A 501 (c) 3 organization is a religious, charitable and similar organization, including religiously-affiliated organizations. These are the common charities, such as the United Way. Donations to these organizations are tax deductible. These groups can lobby on certain issues tied to the reason for their existence.
A 501 (c) 4 organization must broadly promote social welfare, and donations to these are not tax deductible, but donations have the benefit of anonymity to the donor. Limited lobbying is allowed, tied to social welfare issues, but favoring or opposing specific candidates is prohibited.

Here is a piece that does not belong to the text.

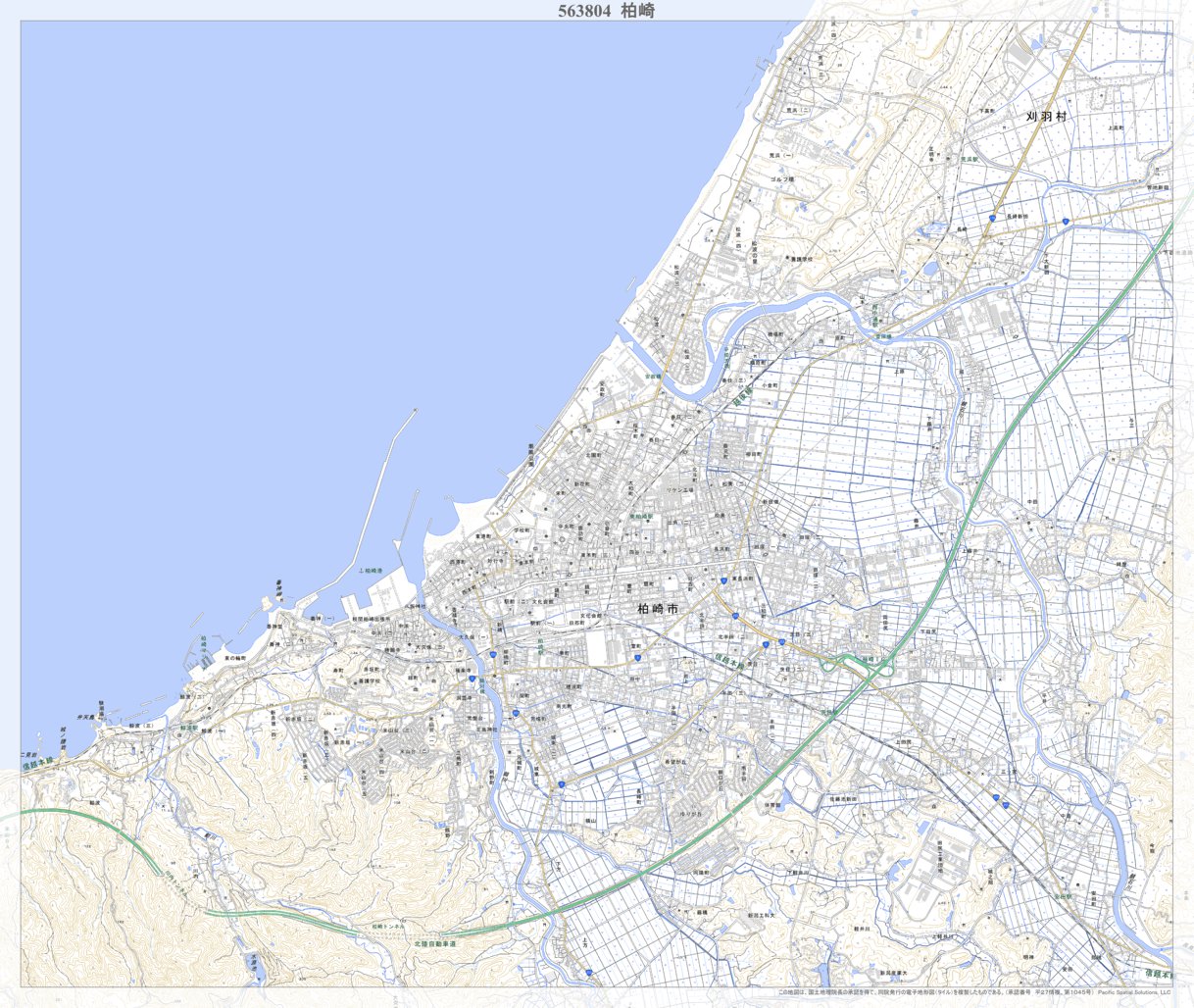Viewport: 1194px width, 1008px height.
Task: Click the 柏崎港 port anchor symbol
Action: [361, 571]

In 2012, both Obama and rival Mitt Romney had powerful 501 (c) 4 organizations spending millions on TV ads promoting their candidate’s issues or criticizing the issues of their opponent, never actually naming any candidate. Karl Rove’s Crossroads GPS was the most publicized GOP-linked 501 (c) 4 organization. Organizing for Action was the Democratic powerhouse.
527 tax-exempt organizations are named after the section of the tax code they fall under. These groups don’t openly advocate for or against a particular candidate or party, cannot coordinate with campaigns and must disclose donors. They’re largely free from donation limits but must register with both the IRS and Federal Election Commission and report periodically. They usually raise money for issue campaigns and voter turnout efforts. The best known of these groups is the Swift Boat Veterans for Truth, which indirectly attacked then Democratic Presidential Nominee John Kerry.
The latter two have encroached into the territory of political action committees, which are governed by the Federal Election Commission and must report the names of donors and the amount they gave.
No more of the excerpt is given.